Maintaining two sets of neural networks can be (was?) judged too cumbersome – in DQN-like approach, the online network replaces $q_2^t$ to select the maximising action. The update rule (5) becomes: $$ \tag{5} \Delta\theta_{t} \left(q_{\theta_t}(s, a) - r - \lambda q_{\theta^{-}_t}(s^\prime, \argmax_{a^\prime} q_{\theta_t}(s^\prime, a^\prime))\right) \nabla_{\theta} q_\theta(s, a)\Big\vert_{\theta=\theta_t} \; . $$
Prioritized replay buffers
Prioritized experience replay has now become a central component of modern value-based method.s The idea takes its roots in the algorithmic concept of Asynchronous Value Iteration–more precisely the Prioritized Value Iteration algorithm. Without going into too many details (that would be for another post), the main idea is to replace the uniform sampling in $\mathcal{D}$ by some sampling rule that enforces a uniform error through $\mathcal{D}$. Concretely, the prioritised experience replay paper encourages over-sampling transitions $(s, a, r, s’)$ which come with a large online Bellman residual error $\Delta$, where: $$ \Delta := \left\vert q_{\theta_t}(s, a) - r(s, a) - \lambda \max_{a^\prime} q_{\theta_t}(s^\prime, a^\prime)\right\vert \; . $$
Multi-step learning
This of course touches to the never-ending bias vs. variance trade-off.

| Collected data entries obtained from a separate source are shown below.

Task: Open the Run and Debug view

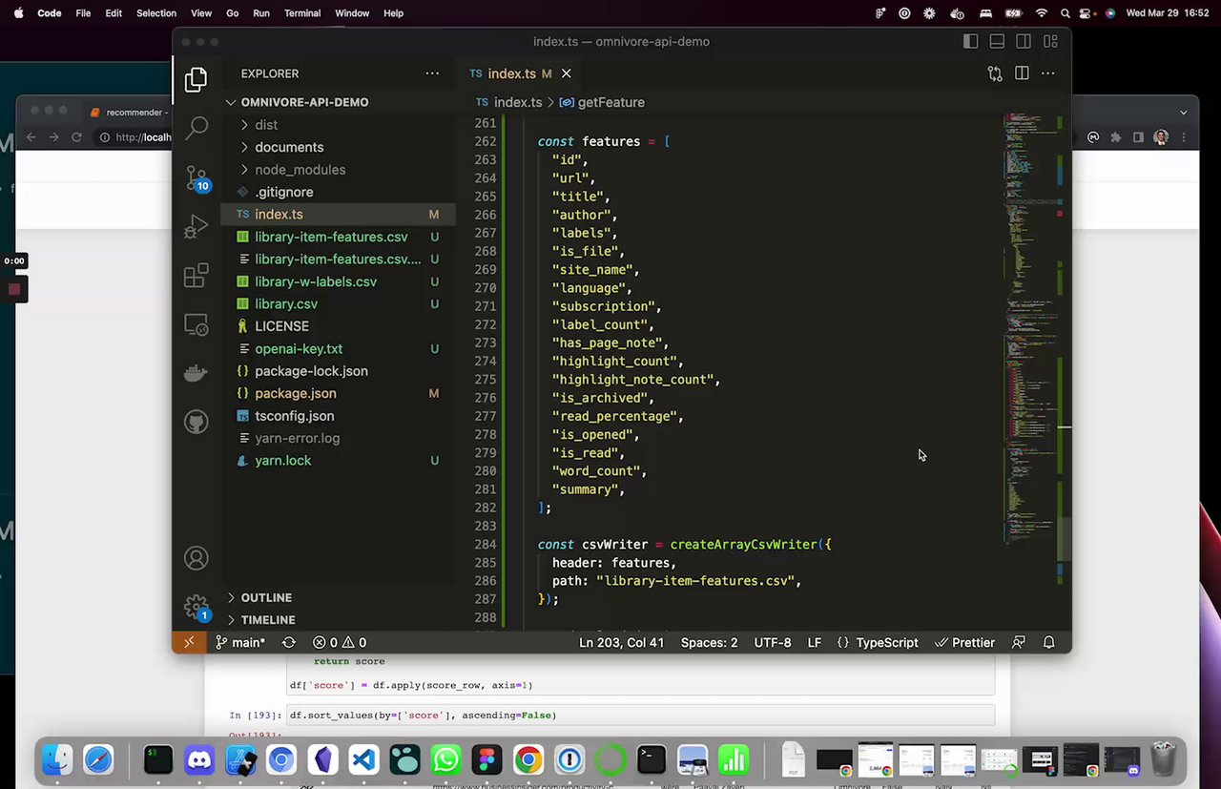Action: point(196,227)
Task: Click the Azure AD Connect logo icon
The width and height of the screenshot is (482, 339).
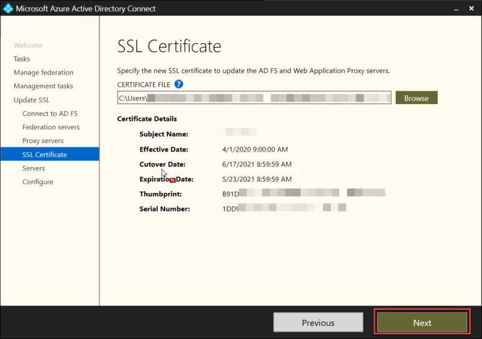Action: click(x=8, y=9)
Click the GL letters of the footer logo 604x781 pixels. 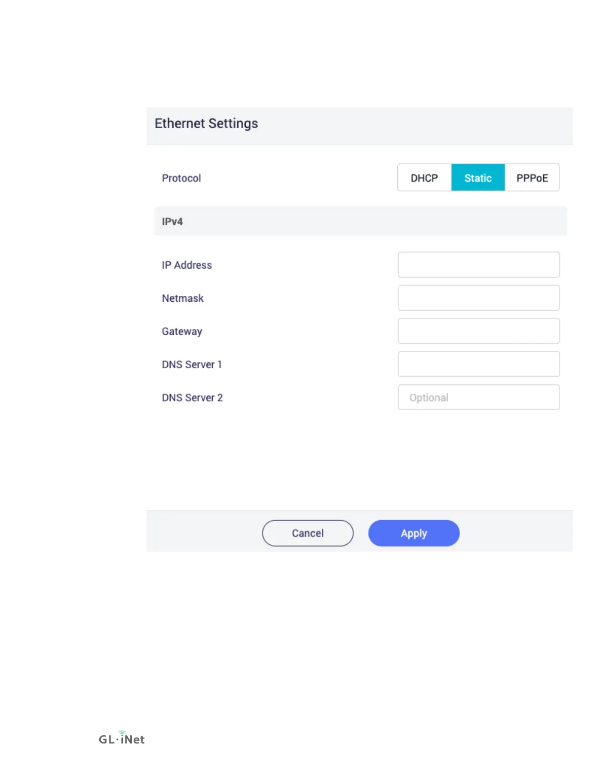[x=107, y=740]
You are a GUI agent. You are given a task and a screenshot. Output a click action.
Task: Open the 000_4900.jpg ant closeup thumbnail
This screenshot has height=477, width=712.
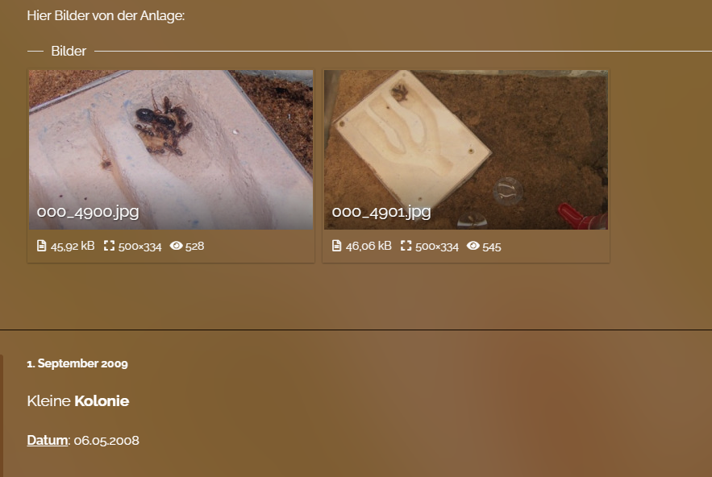pos(171,150)
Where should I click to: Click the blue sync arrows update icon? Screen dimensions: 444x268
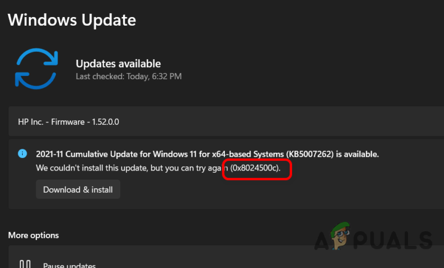[x=36, y=68]

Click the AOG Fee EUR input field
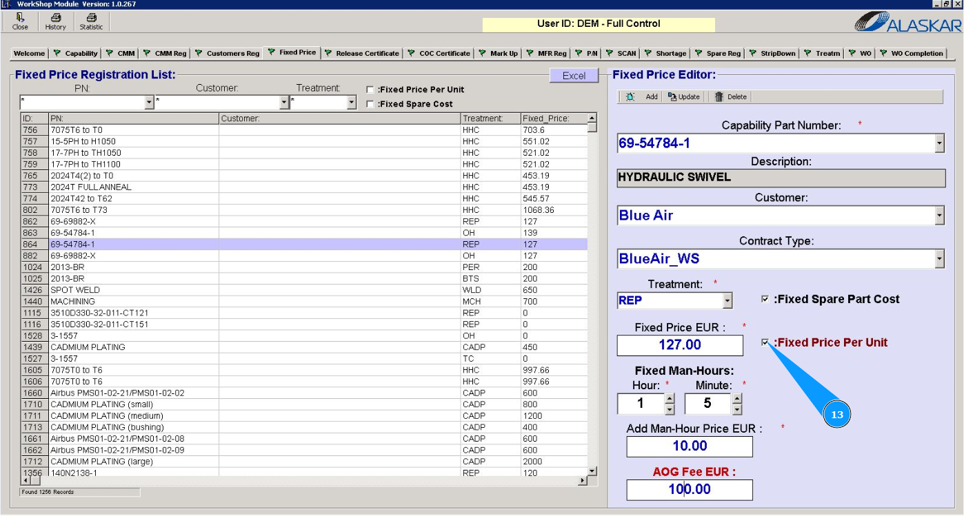click(x=690, y=490)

Recall the fixed-point equation solved by $q_\lambda^\star$; for any $s, a\in\mathcal{S}\times\mathcal{A}$: $$ \begin{aligned} q_\lambda^\star(s, a) &= \mathcal{T}_\lambda^\star(q_\lambda^\star)(s, a) \;, \\ &= r(s, a) + \lambda\mathbb{E}_{s^\prime}\left[\max_{a^\prime} q_\lambda^\star(s’, a’)\right] \; . \end{aligned} $$ Iterating twice, we obtain: $$ \tag{6} \begin{aligned} q_\lambda^\star(s, a) &= (\mathcal{T}_\lambda^\star)^2(q_\lambda^\star)(s, a) \;, \\ &= r(s, a) + \lambda\mathbb{E}_{s^\prime}\left[\max_{a^\prime} \left\{r(s’, a’) + \lambda\mathbb{E}_{s^{\prime\prime}}\left[\max_{a^{\prime\prime}}q_\lambda^\star(s^{\prime\prime}, a^{\prime\prime})\right]\right\}\right] \; , \end{aligned} $$ and so on. Now, unlike many TD($\lambda$)-like methods, Q-learning is off-policy – we don’t (can’t) collect data according to $\pi^\star$ (that would make things a bit too easy). Computing an n-step target based on (6), thanks to data collected by an $\varepsilon$-greedy policy is tricky. Instead of delving into Watkin’s and Peng’s Q($\lambda$) methods, the descendants of DQN adopt a pragmatic (but somewhat unprincipled) approach. For $n\in\mathcal{N}$ and a chunk of trajectory $(s_1, a_1, \ldots, a_{n}, s_{n+1})$ they compute the following target: $$ \sum_{i\leq n} \lambda^{i-1} r(s_i, a_i) + \lambda^n \max_{a} q_t(s_{n+1}, a) \; , $$ given us the update rule: $$ \tag{5} \Delta\theta_{t} \left(q_{\theta_t}(s, a) - \sum_{i\leq n} \lambda^{i-1} r(s_i, a_i) - \lambda^n \max_{a} q_t(s_{n+1}, a)\right) \nabla_{\theta} q_\theta(s, a)\Big\vert_{\theta=\theta_t} \; . $$ Small values of $n$ (e.g. $n=5$) have been shown to empirically outperform the 1-step targets. Most recent approaches have $n$ vary throughout the learning; using large values (high variance but low bias) at first, then smaller once the q-values estimates are more reliable (low variance and reasonable bias).